▸ **Soal Latihan**
Tolong susun semua catatan di bawah ini menjadi daftar JSON berisi string, satu string untuk setiap baris, tanpa menyertakan baris kosong.

*** Data Masukan

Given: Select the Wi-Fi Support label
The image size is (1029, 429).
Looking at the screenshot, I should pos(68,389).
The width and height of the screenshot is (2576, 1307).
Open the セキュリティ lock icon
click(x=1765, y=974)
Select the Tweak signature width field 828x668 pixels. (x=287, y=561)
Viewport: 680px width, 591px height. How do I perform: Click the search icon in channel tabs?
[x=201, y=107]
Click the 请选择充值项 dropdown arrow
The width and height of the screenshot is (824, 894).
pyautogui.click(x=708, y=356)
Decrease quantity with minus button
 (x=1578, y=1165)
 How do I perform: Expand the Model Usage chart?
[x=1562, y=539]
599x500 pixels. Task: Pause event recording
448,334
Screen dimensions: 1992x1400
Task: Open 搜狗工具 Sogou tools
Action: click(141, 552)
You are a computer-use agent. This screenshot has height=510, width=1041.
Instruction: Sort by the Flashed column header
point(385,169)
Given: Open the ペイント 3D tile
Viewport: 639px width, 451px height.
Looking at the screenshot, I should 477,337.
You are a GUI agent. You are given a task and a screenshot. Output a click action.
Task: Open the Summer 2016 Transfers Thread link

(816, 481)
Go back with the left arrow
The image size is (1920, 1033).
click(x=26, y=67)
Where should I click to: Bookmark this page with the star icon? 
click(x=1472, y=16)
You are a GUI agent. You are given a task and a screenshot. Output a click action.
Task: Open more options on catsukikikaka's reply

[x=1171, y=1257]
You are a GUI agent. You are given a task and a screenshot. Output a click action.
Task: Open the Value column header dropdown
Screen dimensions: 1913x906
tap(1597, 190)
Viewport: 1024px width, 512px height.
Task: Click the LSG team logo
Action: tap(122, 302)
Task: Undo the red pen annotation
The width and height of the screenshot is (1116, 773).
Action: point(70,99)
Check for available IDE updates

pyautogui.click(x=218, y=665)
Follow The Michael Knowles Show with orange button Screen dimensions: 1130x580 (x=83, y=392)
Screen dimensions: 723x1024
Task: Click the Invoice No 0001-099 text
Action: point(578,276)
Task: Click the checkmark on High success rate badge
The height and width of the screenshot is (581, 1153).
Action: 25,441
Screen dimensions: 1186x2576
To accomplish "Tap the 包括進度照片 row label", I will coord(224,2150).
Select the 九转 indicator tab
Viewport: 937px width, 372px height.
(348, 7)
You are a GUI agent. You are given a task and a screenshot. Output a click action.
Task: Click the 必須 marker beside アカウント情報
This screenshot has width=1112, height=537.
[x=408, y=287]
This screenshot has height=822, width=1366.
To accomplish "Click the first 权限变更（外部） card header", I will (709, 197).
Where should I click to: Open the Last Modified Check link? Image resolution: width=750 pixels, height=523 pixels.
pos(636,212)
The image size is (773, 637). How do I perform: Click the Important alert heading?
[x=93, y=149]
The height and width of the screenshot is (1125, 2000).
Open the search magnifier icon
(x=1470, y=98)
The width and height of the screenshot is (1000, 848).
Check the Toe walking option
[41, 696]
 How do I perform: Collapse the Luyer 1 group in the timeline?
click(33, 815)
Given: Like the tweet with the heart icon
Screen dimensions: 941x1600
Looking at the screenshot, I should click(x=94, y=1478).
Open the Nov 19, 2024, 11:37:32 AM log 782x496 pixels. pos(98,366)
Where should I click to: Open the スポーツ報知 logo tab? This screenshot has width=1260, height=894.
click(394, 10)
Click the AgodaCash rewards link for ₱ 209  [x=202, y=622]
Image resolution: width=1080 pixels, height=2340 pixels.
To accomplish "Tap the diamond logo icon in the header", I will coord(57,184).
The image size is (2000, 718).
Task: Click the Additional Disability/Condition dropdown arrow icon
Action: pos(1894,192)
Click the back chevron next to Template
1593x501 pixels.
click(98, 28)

******

▸ **Jawaban Lengkap**
[
  "Given: Select the Wi-Fi Support label",
  "The image size is (1029, 429).",
  "Looking at the screenshot, I should pos(68,389).",
  "The width and height of the screenshot is (2576, 1307).",
  "Open the セキュリティ lock icon",
  "click(x=1765, y=974)",
  "Select the Tweak signature width field 828x668 pixels. (x=287, y=561)",
  "Viewport: 680px width, 591px height. How do I perform: Click the search icon in channel tabs?",
  "[x=201, y=107]",
  "Click the 请选择充值项 dropdown arrow",
  "The width and height of the screenshot is (824, 894).",
  "pyautogui.click(x=708, y=356)",
  "Decrease quantity with minus button",
  " (x=1578, y=1165)",
  " How do I perform: Expand the Model Usage chart?",
  "[x=1562, y=539]",
  "599x500 pixels. Task: Pause event recording",
  "448,334",
  "Screen dimensions: 1992x1400",
  "Task: Open 搜狗工具 Sogou tools",
  "Action: click(141, 552)",
  "You are a computer-use agent. This screenshot has height=510, width=1041.",
  "Instruction: Sort by the Flashed column header",
  "point(385,169)",
  "Given: Open the ペイント 3D tile",
  "Viewport: 639px width, 451px height.",
  "Looking at the screenshot, I should 477,337.",
  "You are a GUI agent. You are given a task and a screenshot. Output a click action.",
  "Task: Open the Summer 2016 Transfers Thread link",
  "(816, 481)",
  "Go back with the left arrow",
  "The image size is (1920, 1033).",
  "click(x=26, y=67)",
  "Where should I click to: Bookmark this page with the star icon? ",
  "click(x=1472, y=16)",
  "You are a GUI agent. You are given a task and a screenshot. Output a click action.",
  "Task: Open more options on catsukikikaka's reply",
  "[x=1171, y=1257]",
  "You are a GUI agent. You are given a task and a screenshot. Output a click action.",
  "Task: Open the Value column header dropdown",
  "Screen dimensions: 1913x906",
  "tap(1597, 190)",
  "Viewport: 1024px width, 512px height.",
  "Task: Click the LSG team logo",
  "Action: tap(122, 302)",
  "Task: Undo the red pen annotation",
  "The width and height of the screenshot is (1116, 773).",
  "Action: point(70,99)",
  "Check for available IDE updates",
  "pyautogui.click(x=218, y=665)",
  "Follow The Michael Knowles Show with orange button Screen dimensions: 1130x580 (x=83, y=392)",
  "Screen dimensions: 723x1024",
  "Task: Click the Invoice No 0001-099 text",
  "Action: point(578,276)",
  "Task: Click the checkmark on High success rate badge",
  "The height and width of the screenshot is (581, 1153).",
  "Action: 25,441",
  "Screen dimensions: 1186x2576",
  "To accomplish \"Tap the 包括進度照片 row label\", I will coord(224,2150).",
  "Select the 九转 indicator tab",
  "Viewport: 937px width, 372px height.",
  "(348, 7)",
  "You are a GUI agent. You are given a task and a screenshot. Output a click action.",
  "Task: Click the 必須 marker beside アカウント情報",
  "This screenshot has width=1112, height=537.",
  "[x=408, y=287]",
  "This screenshot has height=822, width=1366.",
  "To accomplish \"Click the first 权限变更（外部） card header\", I will (709, 197).",
  "Where should I click to: Open the Last Modified Check link? Image resolution: width=750 pixels, height=523 pixels.",
  "pos(636,212)",
  "The image size is (773, 637). How do I perform: Click the Important alert heading?",
  "[x=93, y=149]",
  "The height and width of the screenshot is (1125, 2000).",
  "Open the search magnifier icon",
  "(x=1470, y=98)",
  "The width and height of the screenshot is (1000, 848).",
  "Check the Toe walking option",
  "[41, 696]",
  " How do I perform: Collapse the Luyer 1 group in the timeline?",
  "click(33, 815)",
  "Given: Like the tweet with the heart icon",
  "Screen dimensions: 941x1600",
  "Looking at the screenshot, I should click(x=94, y=1478).",
  "Open the Nov 19, 2024, 11:37:32 AM log 782x496 pixels. pos(98,366)",
  "Where should I click to: Open the スポーツ報知 logo tab? This screenshot has width=1260, height=894.",
  "click(394, 10)",
  "Click the AgodaCash rewards link for ₱ 209  [x=202, y=622]",
  "Image resolution: width=1080 pixels, height=2340 pixels.",
  "To accomplish \"Tap the diamond logo icon in the header\", I will coord(57,184).",
  "The image size is (2000, 718).",
  "Task: Click the Additional Disability/Condition dropdown arrow icon",
  "Action: pos(1894,192)",
  "Click the back chevron next to Template",
  "1593x501 pixels.",
  "click(98, 28)"
]